It has a polarizer built into it's outer window.
That's one polarizer in your experimental setup.
The "first disc" is polarizer #2, really.
Your second disc is really polarizer #3.
There is no such thing as a 3-polarizer interaction...
It is always:
1) how much of the polarized light at this point will go through the next polarizer?
2) what will be the polarization of the light that gets through?
Answers:
1) output_intensity = input_intensity * cosine( input_light_angle - polarizer_angle )
http://en.wikipedia.org/wiki/Polarizer , find "Malus law" equation
2) output_light_angle = polarizer_angle
The figure next to Malus Law equation also illustrates this.

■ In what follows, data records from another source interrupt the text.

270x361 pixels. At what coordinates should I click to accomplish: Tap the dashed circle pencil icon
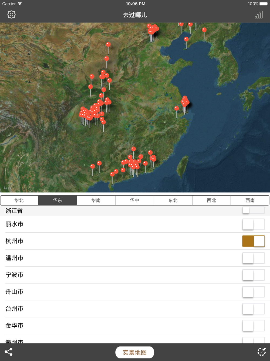pos(261,352)
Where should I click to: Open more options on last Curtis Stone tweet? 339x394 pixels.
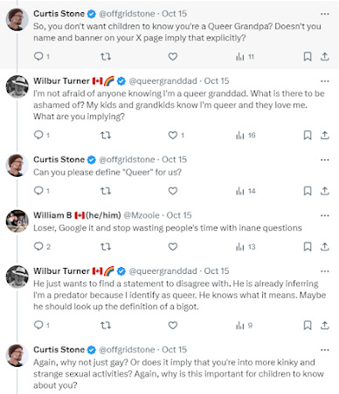point(325,349)
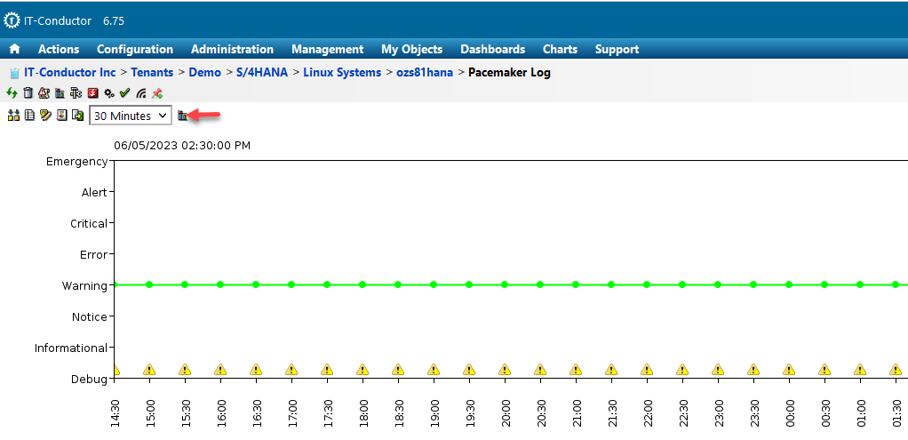Click the trash can delete icon
Screen dimensions: 908x440
pyautogui.click(x=28, y=93)
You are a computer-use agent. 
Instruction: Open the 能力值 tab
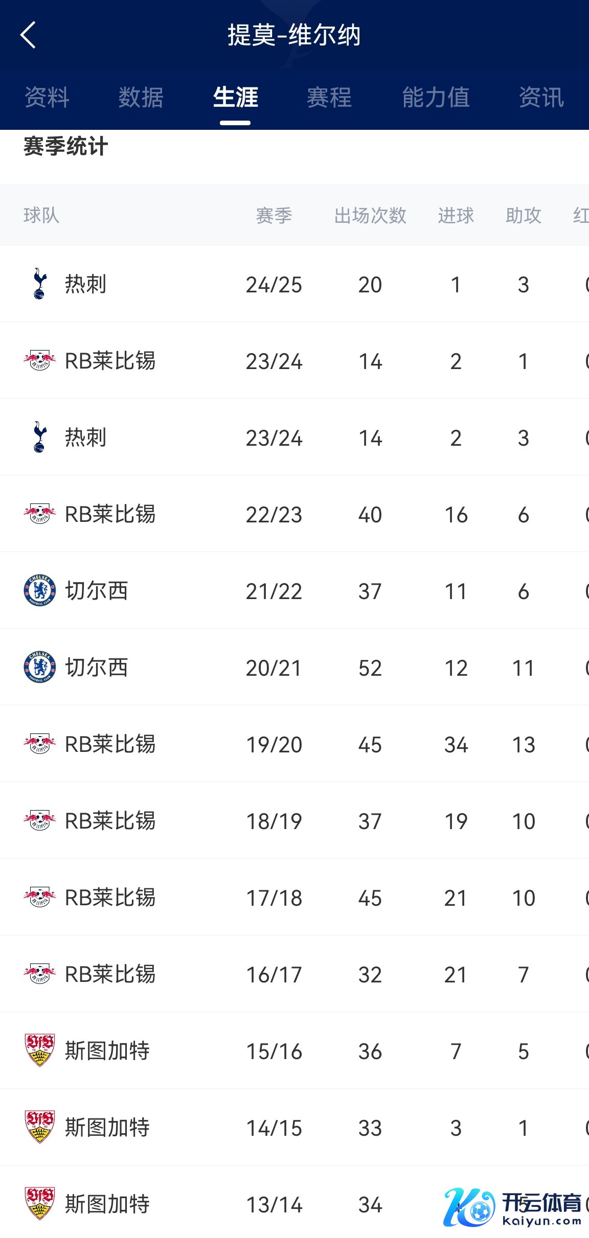click(x=436, y=98)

With these two rules you can figure out what should happen in any multiple-polarizer situation
When you put the disc2 between the LCD and disc1,
you are probably choosing to rotate disc2 to 45 degrees,
midway between the LCD light's polarization axis 0 degrees and disc1's polarization axis of 90 degrees.
Then the cosine from Malus law is about 0.71, so 70% of the light gets thru,
and the new light is polarized at 45 degrees instead of, say, vertical like the LCD.

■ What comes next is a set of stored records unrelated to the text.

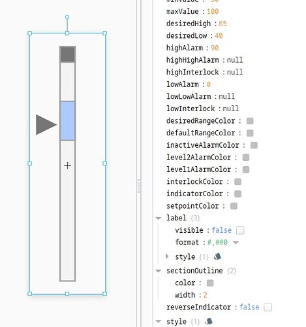Click the style paint icon under label
306x327 pixels.
click(x=217, y=256)
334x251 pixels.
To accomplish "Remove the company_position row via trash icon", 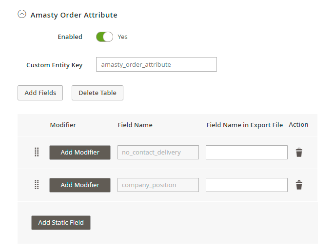I will (299, 185).
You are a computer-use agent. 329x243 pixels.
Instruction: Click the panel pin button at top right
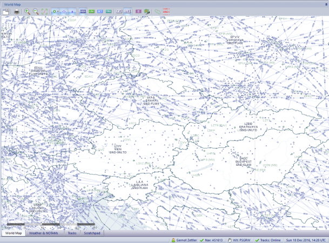click(x=326, y=4)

Next the new light tries to go through disc1, which is angled at 90 degrees from the LCD to be black.
So the new light is only 45 degrees from disc1, so again 70% if it gets through.
70% x 70% = 49%.
The light you see going through both discs can be up to 50% of the original intensity
you see with no discs.
Some people find it kind of weird that the polarization of fully polarized light
gets rotated to a different angle by the next polarizer.
But that's how it actually happens.
Jim Swenson
Austin,
In order to answer this, you have to consider what polarization is
and what a polarizer does. A simple analogy to understand is a wave
on a rope. Tie one end of a rope and shake the other end up and
down. Undulating waves will be created on the rope and they will
travel down the rope. The wave is like a light wave with an
"up/down" polarization. Shaking the rope from side to side creates a
wave with a "left/right" polarization. The analogy is not perfect,
but it is close enough. Light travels in one direction (propagation)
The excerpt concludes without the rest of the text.